What is expected - Below are some records; repeat them all exactly, minus the pictures.

Working data -
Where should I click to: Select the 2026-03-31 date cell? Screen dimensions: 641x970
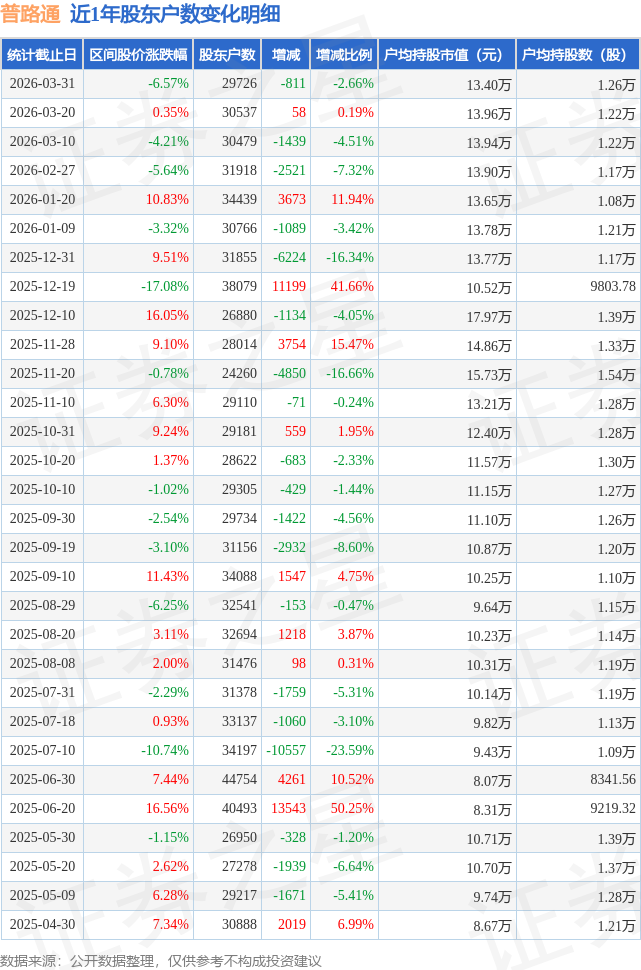pos(41,84)
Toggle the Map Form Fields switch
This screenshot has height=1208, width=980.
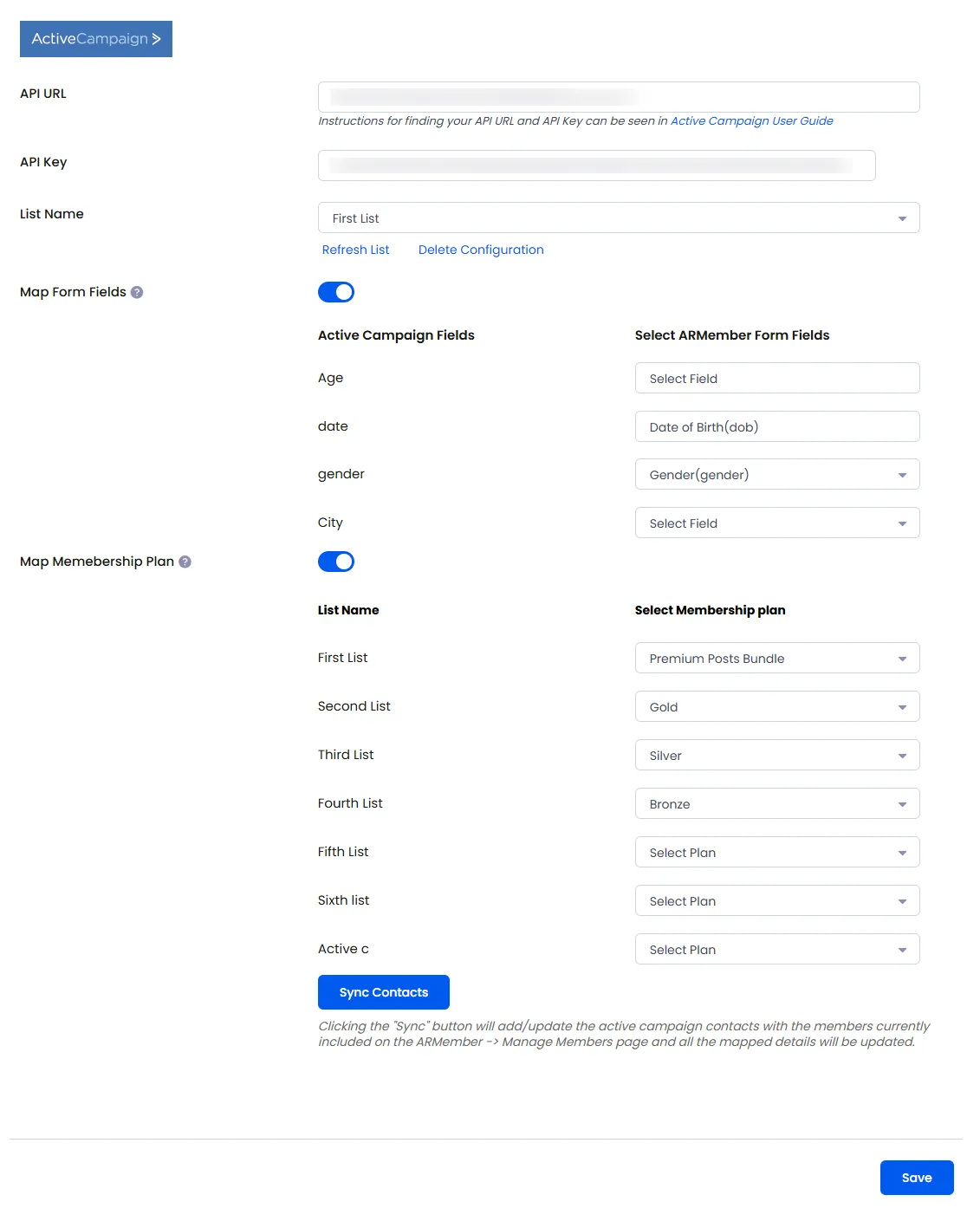(x=336, y=292)
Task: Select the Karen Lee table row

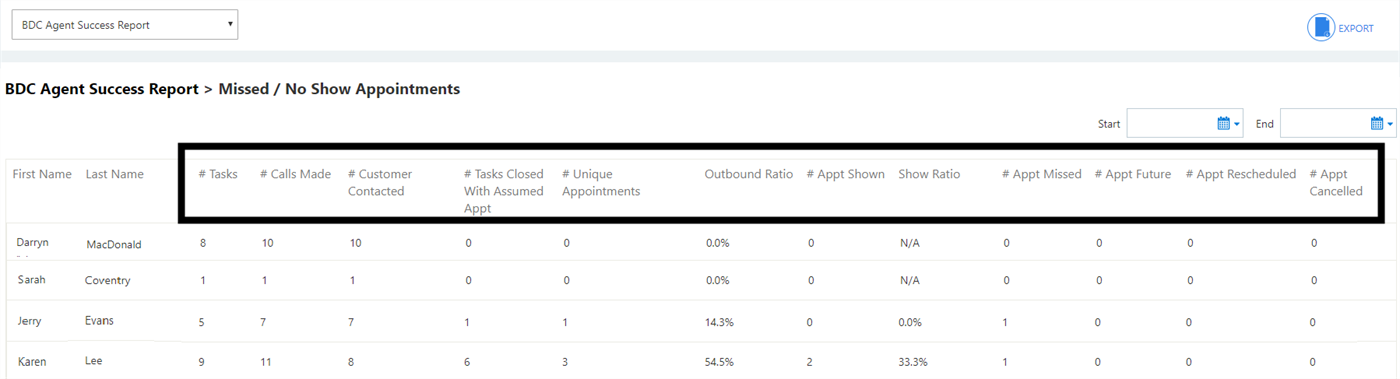Action: [x=700, y=360]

Result of the task -
Where should I click to: Select the 2026-03-31 date cell? Screen dimensions: 641x970
pos(41,84)
Toggle the Map Form Fields switch
This screenshot has height=1208, width=980.
(x=336, y=292)
Task: Select the Karen Lee table row

Action: [x=700, y=360]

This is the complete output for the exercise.